Data excerpts
>>>
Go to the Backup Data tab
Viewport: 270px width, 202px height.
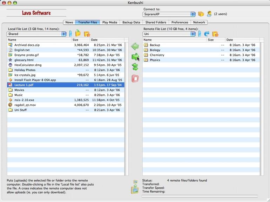(131, 22)
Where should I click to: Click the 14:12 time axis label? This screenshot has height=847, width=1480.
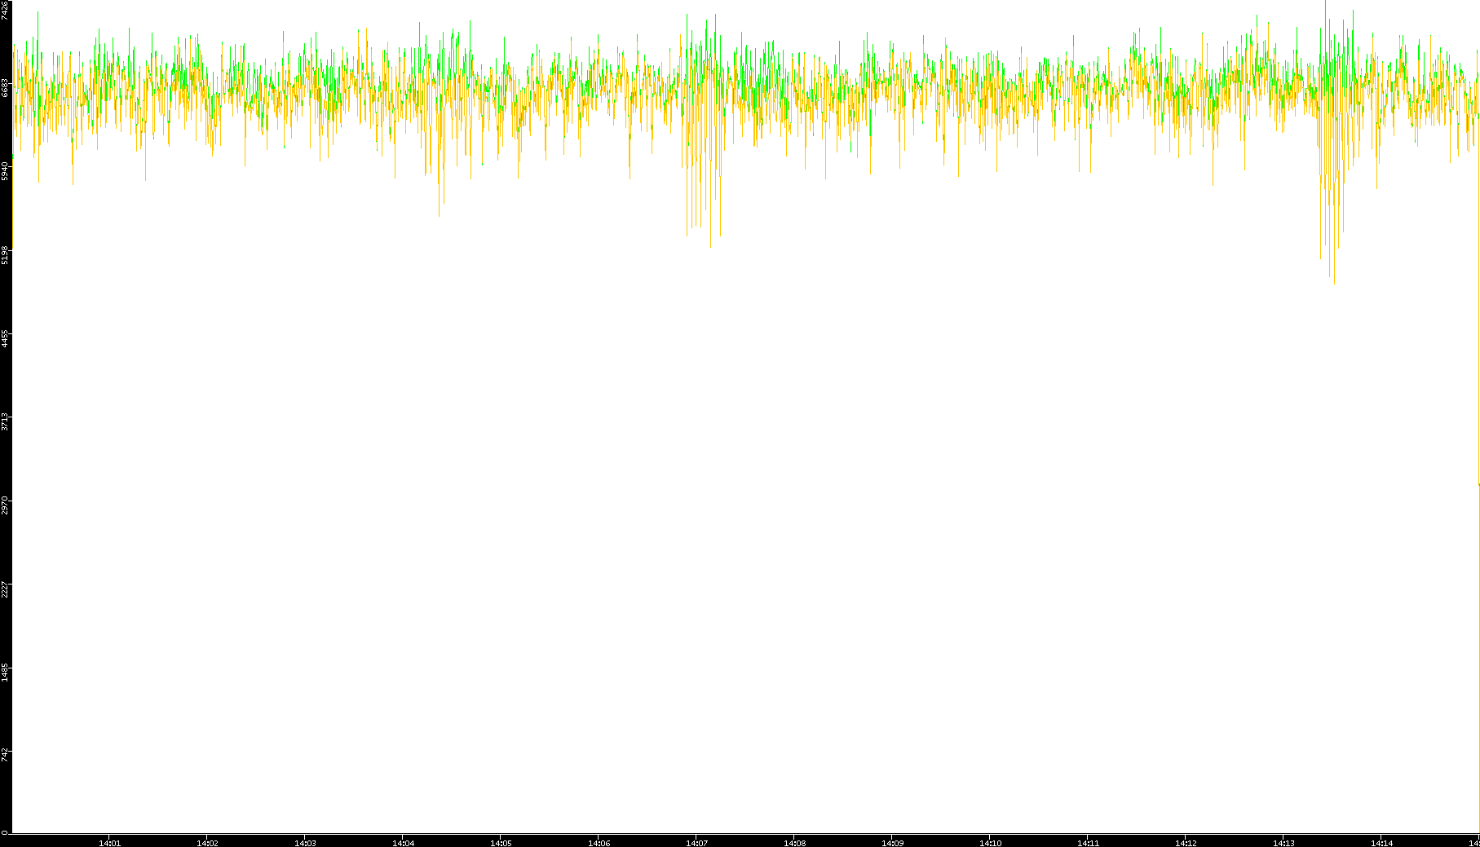(x=1186, y=843)
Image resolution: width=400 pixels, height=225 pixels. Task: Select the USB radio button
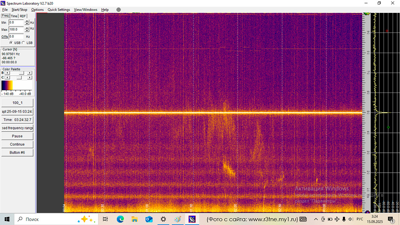click(x=11, y=43)
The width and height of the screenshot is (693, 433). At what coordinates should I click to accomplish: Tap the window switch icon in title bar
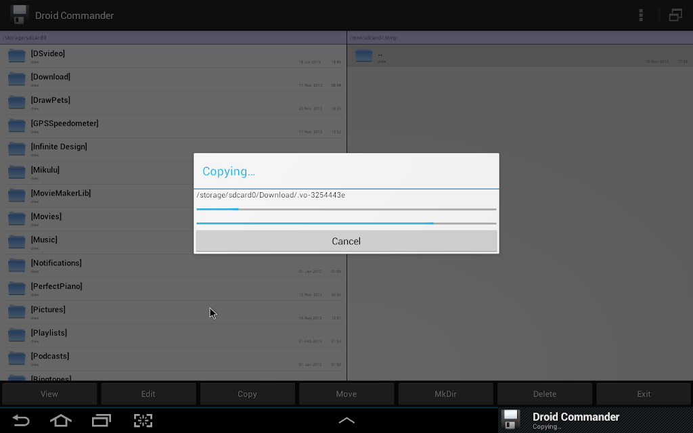pyautogui.click(x=675, y=16)
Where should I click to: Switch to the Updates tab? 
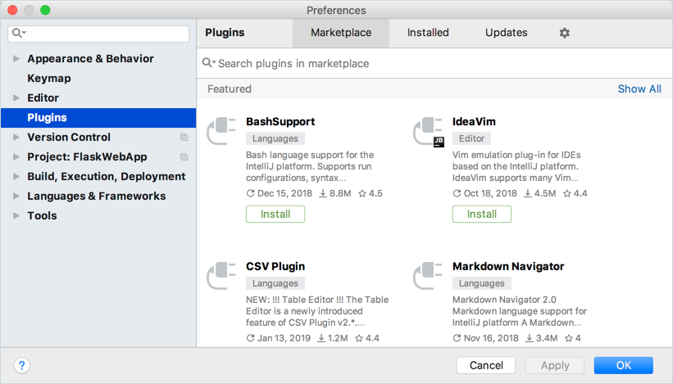pos(506,33)
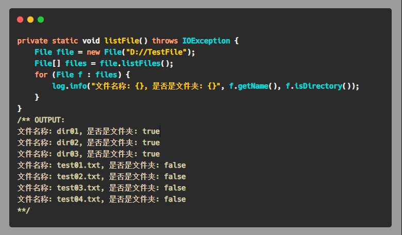The height and width of the screenshot is (235, 402).
Task: Click f.isDirectory() in log statement
Action: (x=319, y=86)
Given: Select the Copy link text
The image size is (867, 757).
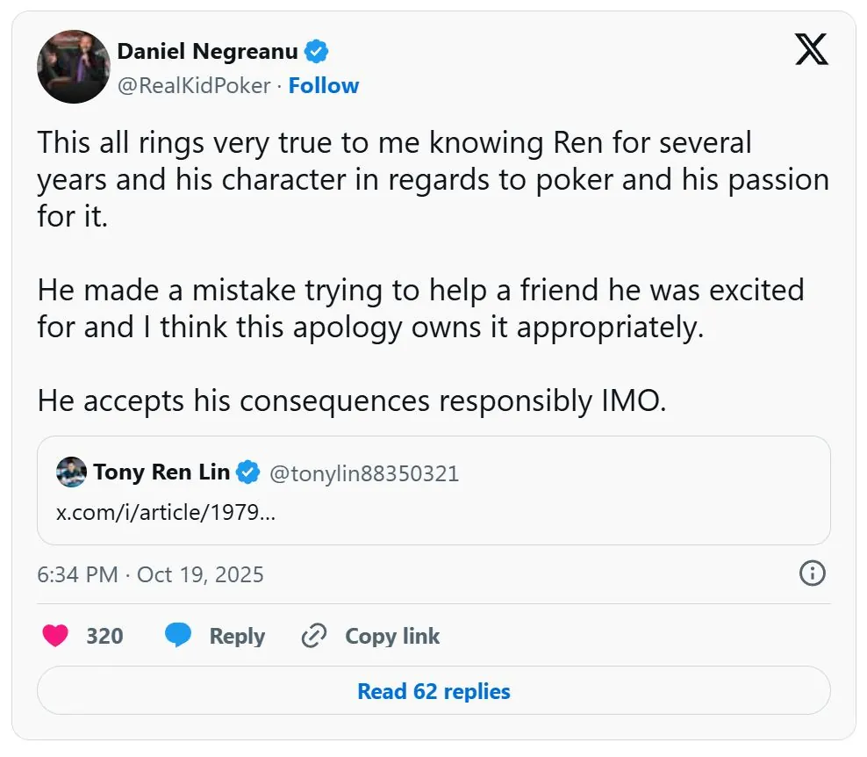Looking at the screenshot, I should (392, 636).
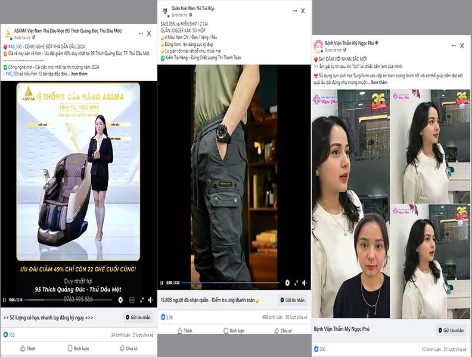The height and width of the screenshot is (357, 472).
Task: Mute the ASAMA video audio
Action: pyautogui.click(x=150, y=300)
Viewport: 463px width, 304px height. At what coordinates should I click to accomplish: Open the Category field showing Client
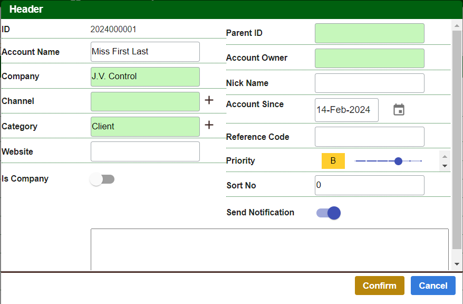[145, 127]
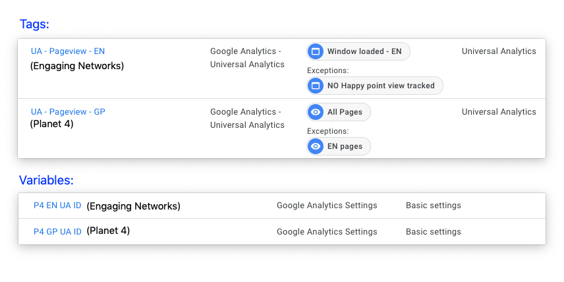Select the EN pages exception chip
This screenshot has height=282, width=564.
(339, 146)
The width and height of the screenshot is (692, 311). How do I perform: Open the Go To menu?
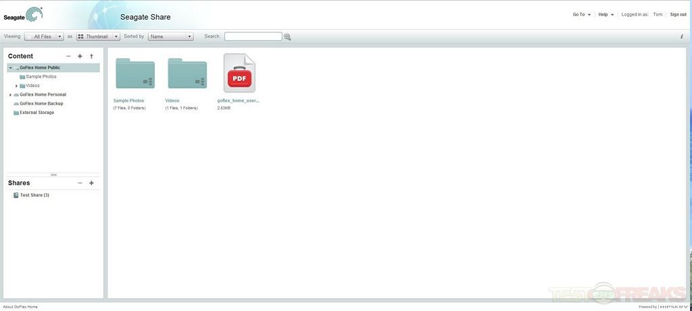[582, 14]
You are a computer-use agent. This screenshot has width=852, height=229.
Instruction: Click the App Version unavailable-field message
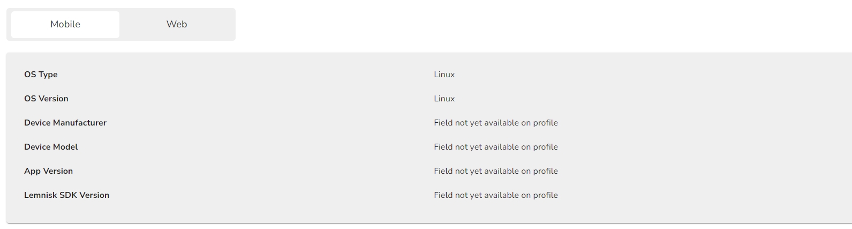click(x=495, y=171)
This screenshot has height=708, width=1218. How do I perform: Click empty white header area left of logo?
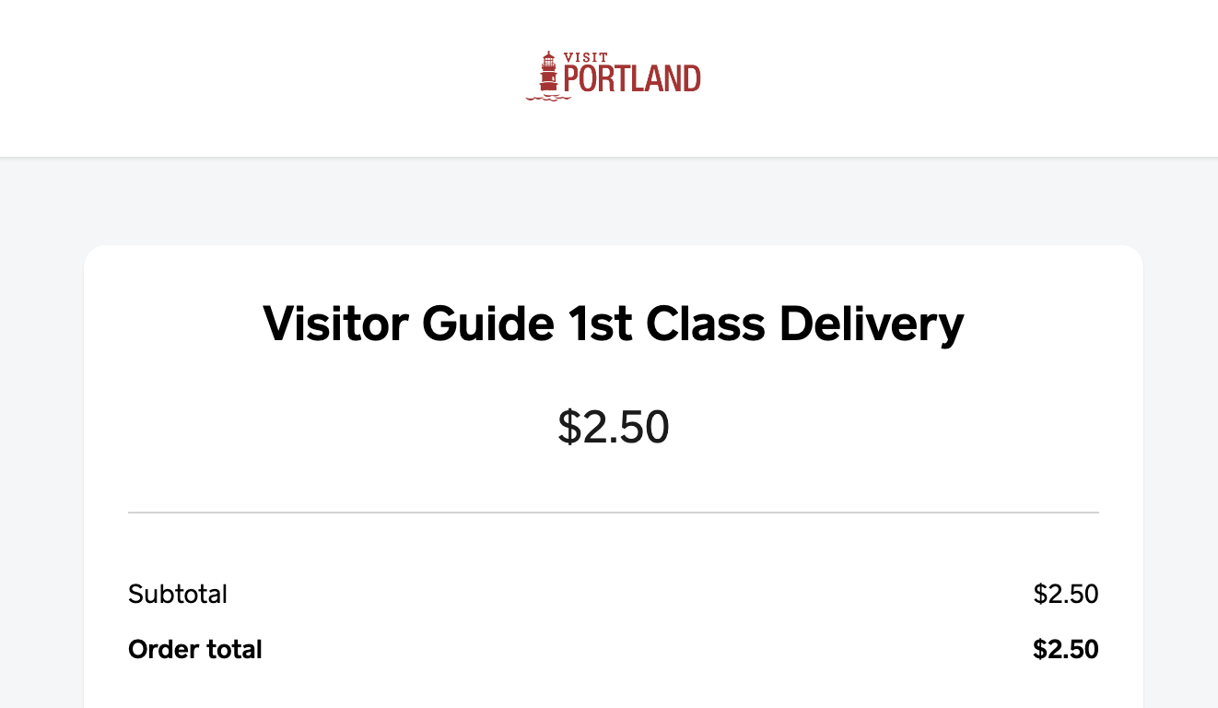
<<<
TASK INSTRUCTIONS
What is needed is a word-for-word copy of the lines from the start of the data to the line with "Given: Select the Copy link text", inclusive, with no pictures in it.

RESPONSE FOR THIS EXERCISE
Go to the Backup Data tab
Viewport: 270px width, 202px height.
(131, 22)
Where should I click to: Click the 14:12 time axis label? This screenshot has height=847, width=1480.
(x=1186, y=843)
Image resolution: width=400 pixels, height=225 pixels. Task: Select the USB radio button
click(x=11, y=43)
The width and height of the screenshot is (693, 433). At what coordinates should I click to accomplish: Tap the window switch icon in title bar
pyautogui.click(x=675, y=16)
Where should I click to: Switch to the Updates tab? 
pos(506,33)
The height and width of the screenshot is (235, 402).
Task: Click f.isDirectory() in log statement
Action: (x=319, y=86)
Given: Select the Copy link text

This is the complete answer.